Alterations of the Mucin Glycoprotein Expression and Their Relationship with the Pathologic Prognostic Factors in Gastric Carcinoma.
- Author:
Mee Sook ROH
;
Gi Yeong HUH
;
Sook Hee HONG
- Publication Type:Original Article
- Keywords:
MUC1;
MUC2;
STn;
Immunohistochemistry;
Gastric carcinoma
- MeSH:
Glycoproteins*;
Glycosylation;
Immunohistochemistry;
Incidence;
Lymph Nodes;
Mucins*;
Neoplasm Metastasis
- From:Korean Journal of Pathology
1999;33(1):15-24
- CountryRepublic of Korea
- Language:Korean
-
Abstract:
Alterations of the mucin-type glycoproteins may contribute to changes in cancer cell growth regulation, immune regulation, and cellular adhesion, which in turn may influence the invasive and metastatic capabilities of the cancer.
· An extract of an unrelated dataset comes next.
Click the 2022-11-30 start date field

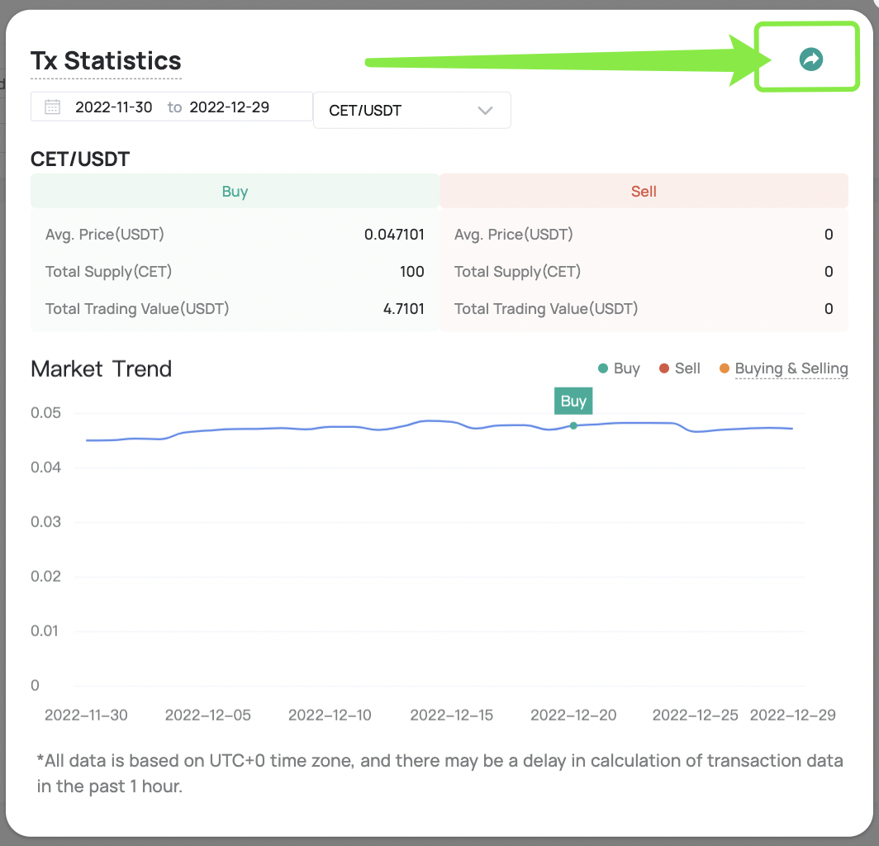click(x=114, y=107)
Many of the cancer-associated antigens such as mucin antigens have been identified recently and alterations in the glycosylation of the mucins have been described in the cancer. Immunohistochemical studies of 3 antigens associated with alteration of the mucin glycoprotein (MUC1, MUC2, STn) were done to evaluate their relationship with known pathologic prognostic factors and their usefulness in assessment of the progression of gastric carcinoma in 127 gastric carcinoma tissues. The MUC1 was detected in 57 (44.9%), MUC2 in 76 (59.8%) and STn antigen in 77 (60.6%) out of 127 cases of gastric carcinomas. The expression rate of MUC1 was significantly correlated with depth of tumor invasion, lymph node and distant metastases, and advanced tumor stage (p=0.001). The expression rate of MUC2 was not significantly correlated with pathologic findings and known prognostic factors. The STn antigen was significantly associated with incidence of lymph node metastasis (p=0.02). The coexpression of both MUC1 and MUC2 or MUC1 and STn was more frequent in tumors with deep invasion, lymph node metastasis and advanced tumor stage than one or none expression (p<0.05). These results suggest that the alterations of expression of the mucin proteins, especially MUC1 and carbohydrate antigen (STn) are associated with poor biological behavior of the gastric carcinoma.